Diabetics can suffer a complication called diabetic peripheral neuropathy which results in damage to the nerves, and the symptoms can include numbness and tingling, loss of coordination and muscle weakness, particularly in the feet.
In the first study of its kind, researchers from Manchester Metropolitan University ran a series of simulator tests to examine how driving behaviour is affected by diabetic peripheral neuropathy and the associated loss of sensation and reduced proprioception – the awareness of where your limbs are in relation to each other.
They discovered important differences in how diabetics with nerve damage used the accelerator pedal and found they had less precise control of the pedal compared with both non-diabetics and diabetics without diabetic neuropathy.
The impact of peripheral neuropathy on car pedal control is a less well-known consideration for diabetic motorists than maintaining good eyesight or preventing a hypoglycaemic attack behind the wheel, suggesting the need for increased awareness and training from health practitioners.
However, the research, published in Diabetic Medicine journal, also showed people with diabetic neuropathy can learn to counteract the impact of the condition.
Lead academic Dilwyn Marple-Horvat, Professor of Motor Neuroscience at Manchester Metropolitan, said:
Importantly, we found that people got better from one test drive to the next, which suggests people with diabetic neuropathy improve when driving the same route repeatedly, as in your daily commute.
Perhaps they could improve more if given feedback and instruction, and we have some ideas for technological solutions and training programmes to do this.

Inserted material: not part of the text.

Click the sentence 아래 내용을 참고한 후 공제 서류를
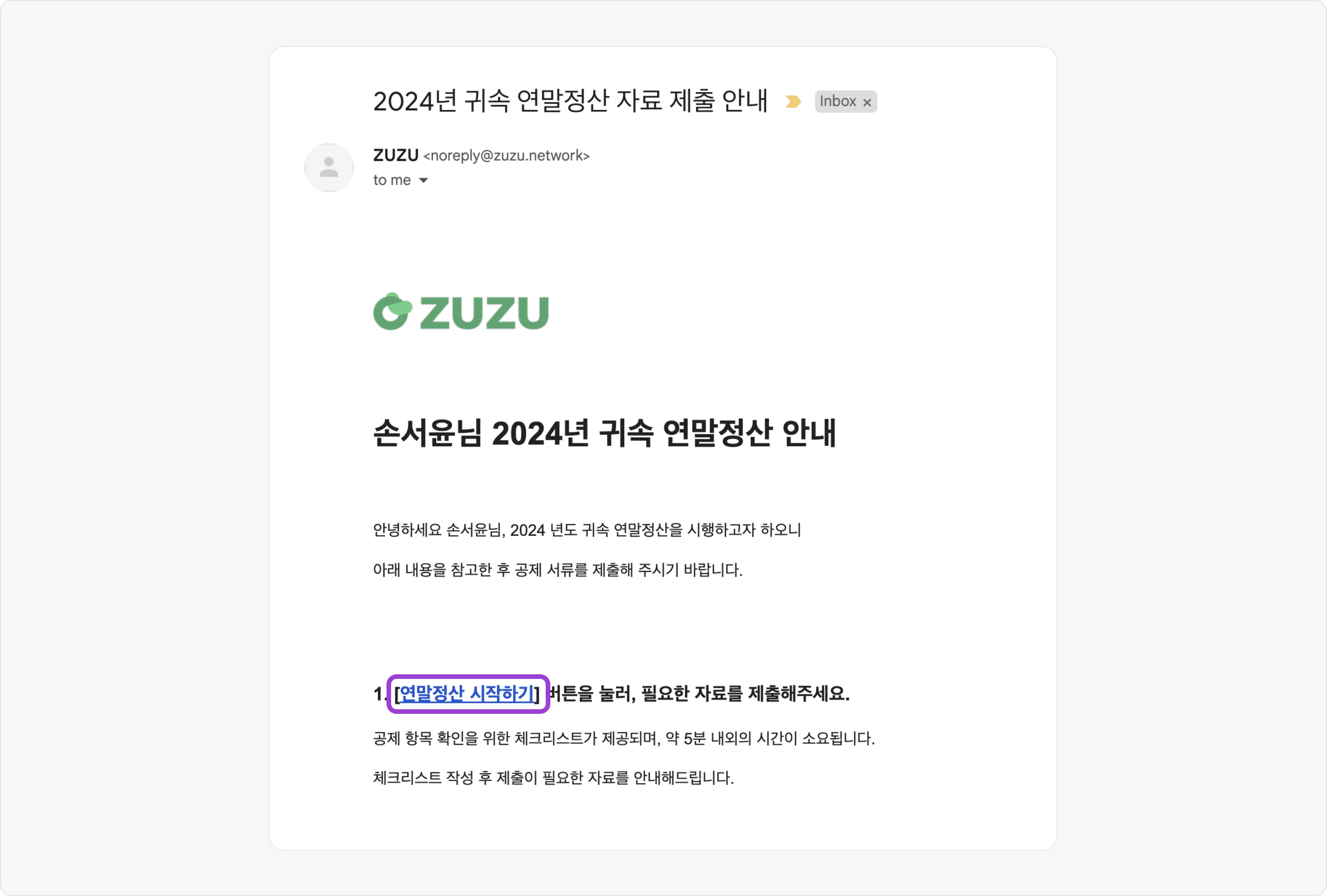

We found those with diabetic neuropathy had less subtle control of the accelerator, using its mid-range much less than other drivers — they tended to either only lightly touch the pedal, or really put their foot down, resulting in strong acceleration so that after just a few seconds the car would be moving much more quickly.
We found this sometimes led to a driver needing to make quicker and bigger movements of the steering wheel to stay in lane, which is not ideal.”

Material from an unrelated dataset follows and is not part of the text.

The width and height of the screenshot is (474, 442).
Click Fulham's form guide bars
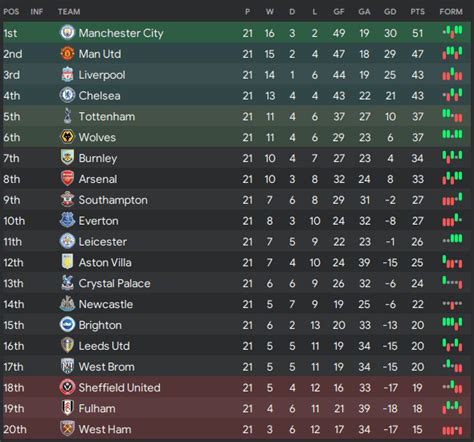click(x=452, y=407)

Prof Marple-Horvat said that on average those with diabetic neuropathy drove more slowly than the other groups tested, which would reduce the dangers of driving generally.

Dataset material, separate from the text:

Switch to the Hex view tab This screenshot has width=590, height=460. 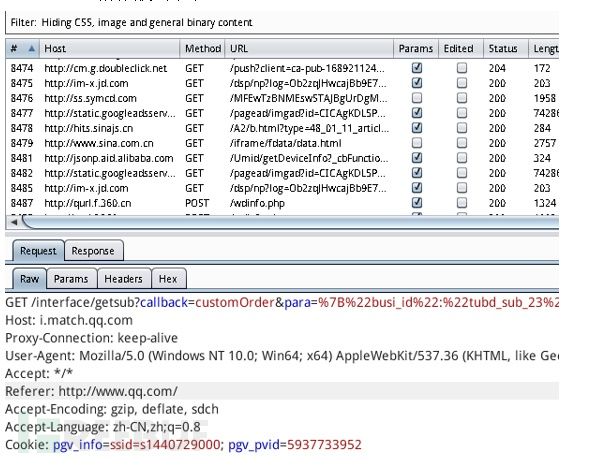tap(168, 279)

He suggested there may be scope for doctors and nurses to issue specific neuropathy motoring advice during consultations as they do for eyesight and blood sugar monitoring.
One of the other considerations of the team’s research is that the onset of diabetic neuropathy, as a complication of diabetes, can be very gradual.
An estimated nine per cent of the UK adult population have diabetes and half of these will experience symptoms of diabetic peripheral neuropathy, equating to a potential 1.5 million motorists.
Sufferers may not realise anything is wrong until they experience a loss of pain sensation in their foot or develop an ulcer, two of the common triggers for a diagnosis.
It means the development of associated driving difficulties may be just as gradual, and may go unnoticed by a driver, who could be using their vehicle unaware of the changes and possible dangers.
The Manchester Metropolitan team hopes the study’s findings will bring greater attention to the implications for driving of diabetic peripheral nerve damage and how to manage or reverse these changes in driving.
The majority of study participants became involved through Research for the Future, a National Institute for Health Research initiative, which helps recruit to research across Greater Manchester, hosted by Salford Royal Hospital, part of the Northern Care Alliance NHS Group.
Katherine Grady, service manager at Research for the Future said: “Lots of people living with diabetes were eager to participate in this study, which suggests this previously unexplored area of research is important to them.
“Symptoms of diabetic neuropathy typically develop over many months or years and can go unnoticed. This study highlights the importance of people with diabetes attending their annual foot check to detect potential problems early and receive appropriate advice from their healthcare team.”